08 死神の矢
ラバキア平野北部 ラバキア街道上の112号戦車
帝暦1936年5月7日 16:40
戦闘のないときの装填手ほど暇なものはないな。
日の傾きかけた街道を前方警戒しながらべミリア・タナワ軍曹は思っていた。
喬木に阻害されていた通信も回復し、大隊本部の指示どおりラバキア街道を集合地へ向かう。
車長は指示、ミャオは操縦、モモもなんだかんだ忙しそうにしてるし、曹長は……まあピリつくのが仕事か。
それにしても……さっきの攻撃は危なかった。べミリアは思い返している。
凄まじい音と振動が左側から一気に押し寄せ、べミリアは一瞬気が遠くなった。すぐに側面に攻撃を受けたことを悟った。
今からたった一時間ほど前の出来事。全くの奇襲だった。
「退避!森へ退避!」
ヨウダ少尉の叫び声が聞こえ、隣のミャオがパニクりながらも、なんとか戦車を街道脇の林道と思しき空間に逃げこませることに成功したのは奇跡にちかい。
「アシュ!大砲!牽制、牽制!」
「砲塔、砲塔旋回できない!」
サイート曹長の悲壮な返答。
「マジで!?いいや!攻撃任せる!脅しで撃ちまくって!モモちゃん本部連絡!」
ワレ攻撃受レリ!ワレ攻撃受レリ!モモが無線に向かい金切り声を上げている。
混乱は相当なものだった。だが、ヨウダ少尉は興奮しながらも適切に指示していた。これもまた、べミリアには意外だった。
ピカピカの階級章を襟につけた士官学校出たての新品少尉に何ができるんだろう?そう思っていた。

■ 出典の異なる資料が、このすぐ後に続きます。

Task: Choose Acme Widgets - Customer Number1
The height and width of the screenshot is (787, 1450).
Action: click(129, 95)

いざというときはサイート曹長がなんとかするだろう。
ところが予想に反し、ヨウダ少尉はなんだかんだで部下を統制し、敵の奇襲という危機を脱することに成功したのだった。
ただ、ユーキがボヤック一等兵への指示を完全に忘れていたせいで、サイート曹長に上から蹴っ飛ばされるまで、パニック状態のミャオは前進ギアをいれっぱなしだったので、敵の追撃がない事を知ってからも、戦車は灌木を踏み倒しながら、森の中をかなり進んでしまっている。

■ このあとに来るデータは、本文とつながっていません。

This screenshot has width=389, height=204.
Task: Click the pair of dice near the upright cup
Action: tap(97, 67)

ヨウダ少尉はなかなか認めようとはしなかったが、「迷子」になったのはそのあたりだ。
まあでも、結構頑張ってるじゃない。
ちょっと評価変えなきゃいけないかな。
べミリアは誰にも見られないように、少し微笑んだ。
その時……
カンッ
?
なんだろう?
装甲板になにかあたっている?
べミリアは訝しんだ。
カンッ
まただ?
木でもあたってんのかな?
何気なく、スリットから外を覗こうとした。ほんと、何気なく。
その刹那。
「だめ!べミリアさん!」
ミャオが叫ぶ。
ベミリアは自分のうかつさを呪った。重装甲の戦車の唯一の弱点、防弾とはいえガラスをはめ込んだだけのスリット。
狙われた?いや、狙えるの?
おずおずと見あげベミリアは戦慄する。厚さ5センチを誇る防弾ガラスは濁ったようにひび割れている。ひしゃげた黒い物体がその中に埋まっていた。
ベミリアの背筋がぞくりと震える。これはヤバい。凄腕の狙撃手が外にいる。ベミリアは自分が死神の鎌を逃れたことにすら気づかず、ただひたすら戦慄した。
「スナイパー!スナイパー!」
ミャオの警告の声が車内に響く。
「装填!弾種榴弾!」
アシュカの指示は早かった。おかげでベミリアはショックから迅速に立ち直り、すぐさま公国軍人としての職務を思いだした。
弾種榴弾!と空元気を絞り出すように復唱し、弾薬棚から取り出した緑色の弾薬を主砲後尾に押し込む。訓練通りの、洗練された機械的な動きを見せることができた。アドレナリンが全身を駆け巡り、やや興奮の色を載せてベミリアは叫んだ。
「装弾よし!」
「アシュ!目標、距離ヒトセン、道路左の繁み!」
ユーキが叫ぶ。
「だからあ!砲塔廻んないって!」
みんな焦っている。思わず上官にタメ口になってしまうアシュカ。
「あっそうか!いいや!てっ!」
ユーキが言うか言わないかのうちに、アシュカが撃発ペダルを踏みしめ、120ミリ砲から榴弾が放たれた。ドゴンという轟音とともに車体が振動する。